STEREOTYPING, it could be said, removes the need to confront reality or to encounter others as they are – rather than as we wish to perceive them.
Perhaps one of the most distorted images is that of the female prostitute. Hollywood presented us with ‘Pretty Woman’, a story with a happy ending and a happy hooker who is rescued from her wayward employment by a rich and benevolent client.
The tabloid press, Hollywood, even popular fiction all love to tell us about the ‘tart with a heart’ or about women who see the light and give up earning huge sums for some more honest and respectable profession.
The reality is that there’s nothing cutesy-pie about working in the sex trade.
Many of the women are lured here from eastern Europe with a promise that they will earn lots of money to pay off debts or support family at home. Most seem not to know before they come that they will be offering sexual services rather than doing a regular job. Once they get here, they are threatened, coerced and beaten if they baulk at selling sex.
In many brothels, refusing to have sex without a condom or refusing anal sex is punished with a beating from the security man or a fine of €400. Many say they are terrified. All say they hate the work.
For some women, it is the only way they can escape grinding poverty. For more, selling sex is their escape from being beaten or, as one brothel keeper is known to do, scarred for life.

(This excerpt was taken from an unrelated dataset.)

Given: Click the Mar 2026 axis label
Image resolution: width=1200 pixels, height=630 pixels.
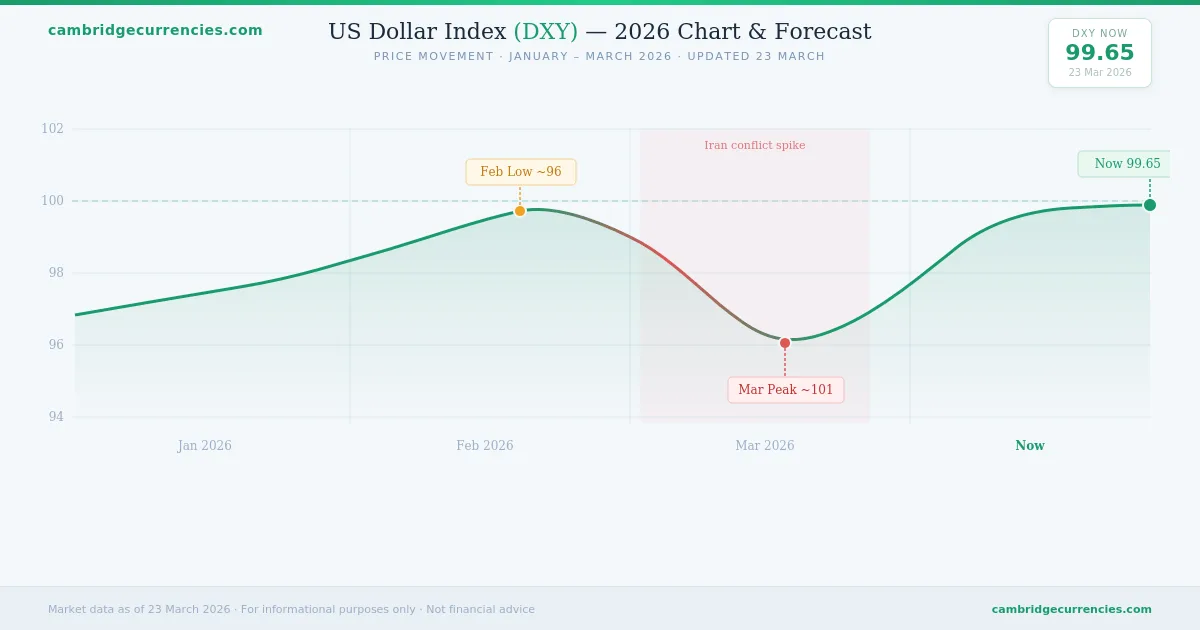Looking at the screenshot, I should click(765, 446).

Others sell their services to pay for their addiction. In the emergency section of the Novas initiative homeless service there are currently nine women, all of them Irish, eight of them working in the sex trade and three of them are pregnant.
There are many arguments about how the situation should be handled. Some argue for the creation of legal prostitution where the women have a greater degree of protection and support. Others argue for the criminalisation of buying sex.
While there is huge money to be made – and there are fortunes being amassed – from the sale of sex, women will continue being abused, beaten and exploited.